**Belge Metni:**
******

17 Şubat 2009

100 BİNLİK UYARI "KRİZİN FATURASINI ÖDEMEYECEĞİZ"



100 BİNLİK UYARI

16/02/2009
TÜRK-İŞ, DİSK VE KESK’İN DÜZENLEDİĞİ MİTİNGE KATILAN ON BİNLER, KRİZİN FATURASINI ÖDEMEYECEKLERİNİ KADIKÖY’DEN HAYKIRDI!
İşsizliğe ve yoksulluğa karşı çıkan on binlerce emekçi, Kadıköy İskele Meydanı’nı doldurdu. Krizin faturasını halkın değil patronların ödemesini isteyen emekçiler, alanlarda ve işyerlerinde mücadeleyi büyüteceklerini haykırdılar.
Mitinge katılmak için 09.00’dan itibaren Numune Hastanesi, Tepe Nautilus ve Haydarpaşa Garı önünde toplanan işçi ve emekçiler, sloganlarla İskele Meydanı’na yürüdüler. Kortejin ön kısmı miting alanına girdiğinde, arka bölümlerde hâlâ yürüyüş sürüyordu. Siyasi partilerin de katıldığı mitingde, TMMOB ve TTB gibi meslek örgütleri de yerlerini aldı.
Türk-İş korteji Numune Hastanesi tarafından yürüdü. Türk Metal, Harb-İş, Kristal-İş, Tes-İş ve Petrol-İş kitlesellikleriyle dikkat çektiler. “Emeklilik yaşı 65, doğal gaz zammı 85, doğal gaz sayacı 250 dolar; bu halk seni sandıkta boğar”, “Kıdem tazminatıma dokunma”, “Anamı getiremedim öldü”, “Krizin bedelini ödemeyeceğim”, “İşten atmalar yasaklansın” yazılı dövizler taşıyan işçiler, “Ayaklar baş olsun kıyamet kopsun”, “İşçilerin birliği sermayeye yenecek”, “Genel grev genel direniş” sloganlarını attılar. Türk-İş kortejinin arkasında EMEP yürüdü.

******

**Görev Verileri:**

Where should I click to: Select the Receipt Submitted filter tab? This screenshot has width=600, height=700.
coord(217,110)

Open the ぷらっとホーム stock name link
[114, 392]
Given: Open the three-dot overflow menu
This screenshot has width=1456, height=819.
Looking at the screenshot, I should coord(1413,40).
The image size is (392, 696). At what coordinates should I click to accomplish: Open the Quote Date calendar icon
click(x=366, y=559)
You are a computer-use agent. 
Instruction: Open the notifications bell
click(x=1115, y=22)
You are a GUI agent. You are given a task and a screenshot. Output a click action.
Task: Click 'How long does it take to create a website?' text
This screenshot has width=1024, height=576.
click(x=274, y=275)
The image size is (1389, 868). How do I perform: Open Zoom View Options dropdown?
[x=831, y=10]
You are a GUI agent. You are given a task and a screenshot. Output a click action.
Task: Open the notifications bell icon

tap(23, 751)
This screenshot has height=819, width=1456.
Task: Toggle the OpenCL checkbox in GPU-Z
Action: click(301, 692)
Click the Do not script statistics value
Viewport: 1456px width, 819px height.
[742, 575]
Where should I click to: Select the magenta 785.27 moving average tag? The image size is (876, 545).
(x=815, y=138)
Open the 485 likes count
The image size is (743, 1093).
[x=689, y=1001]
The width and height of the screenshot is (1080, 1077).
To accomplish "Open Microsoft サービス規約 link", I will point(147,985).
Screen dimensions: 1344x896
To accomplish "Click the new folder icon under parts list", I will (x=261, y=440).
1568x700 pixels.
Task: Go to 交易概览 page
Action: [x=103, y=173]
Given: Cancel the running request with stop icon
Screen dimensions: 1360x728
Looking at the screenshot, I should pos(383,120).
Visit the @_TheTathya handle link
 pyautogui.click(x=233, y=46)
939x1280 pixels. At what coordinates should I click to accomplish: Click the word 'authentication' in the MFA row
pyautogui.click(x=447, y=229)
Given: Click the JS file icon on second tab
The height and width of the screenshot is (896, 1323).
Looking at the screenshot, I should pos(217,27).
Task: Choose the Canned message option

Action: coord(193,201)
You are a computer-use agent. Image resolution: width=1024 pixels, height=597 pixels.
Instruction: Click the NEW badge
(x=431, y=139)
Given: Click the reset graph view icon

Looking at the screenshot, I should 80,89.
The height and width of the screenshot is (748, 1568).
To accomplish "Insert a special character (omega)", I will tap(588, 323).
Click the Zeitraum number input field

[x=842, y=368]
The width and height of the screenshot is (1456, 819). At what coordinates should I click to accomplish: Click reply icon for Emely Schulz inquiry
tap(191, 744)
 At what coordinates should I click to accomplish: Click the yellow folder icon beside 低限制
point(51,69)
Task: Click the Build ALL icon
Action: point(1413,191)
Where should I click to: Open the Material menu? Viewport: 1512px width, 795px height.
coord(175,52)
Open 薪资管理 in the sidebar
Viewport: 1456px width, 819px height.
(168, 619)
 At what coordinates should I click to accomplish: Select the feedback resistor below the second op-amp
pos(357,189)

******

**Yönergeler:**
A. Miting haberinden "17 Şubat 2009" ile başlayıp "mücadeleyi büyüteceklerini haykırdılar." ile biten bölümü harfi harfine alıntıla.
B. Kayıtların en başından "click(x=274, y=275)" geçen satıra kadar (o satır da dahil) "Open" sözcüğünü "Show" ile değiştir. Yalnızca bu satırları yeniden yaz, geri kalan her şey aynı kalsın.
Miting haberiyle kayıtlar arasında hiçbir bağlantı yok.

**Çözümler:**
A.
17 Şubat 2009

100 BİNLİK UYARI "KRİZİN FATURASINI ÖDEMEYECEĞİZ"



100 BİNLİK UYARI

16/02/2009
TÜRK-İŞ, DİSK VE KESK’İN DÜZENLEDİĞİ MİTİNGE KATILAN ON BİNLER, KRİZİN FATURASINI ÖDEMEYECEKLERİNİ KADIKÖY’DEN HAYKIRDI!
İşsizliğe ve yoksulluğa karşı çıkan on binlerce emekçi, Kadıköy İskele Meydanı’nı doldurdu. Krizin faturasını halkın değil patronların ödemesini isteyen emekçiler, alanlarda ve işyerlerinde mücadeleyi büyüteceklerini haykırdılar.

B.
Where should I click to: Select the Receipt Submitted filter tab? This screenshot has width=600, height=700.
coord(217,110)

Show the ぷらっとホーム stock name link
[114, 392]
Given: Show the three-dot overflow menu
This screenshot has width=1456, height=819.
Looking at the screenshot, I should coord(1413,40).
The image size is (392, 696). At what coordinates should I click to accomplish: Show the Quote Date calendar icon
click(x=366, y=559)
You are a computer-use agent. 
Instruction: Show the notifications bell
click(x=1115, y=22)
You are a GUI agent. You are given a task and a screenshot. Output a click action.
Task: Click 'How long does it take to create a website?' text
This screenshot has width=1024, height=576.
click(x=274, y=275)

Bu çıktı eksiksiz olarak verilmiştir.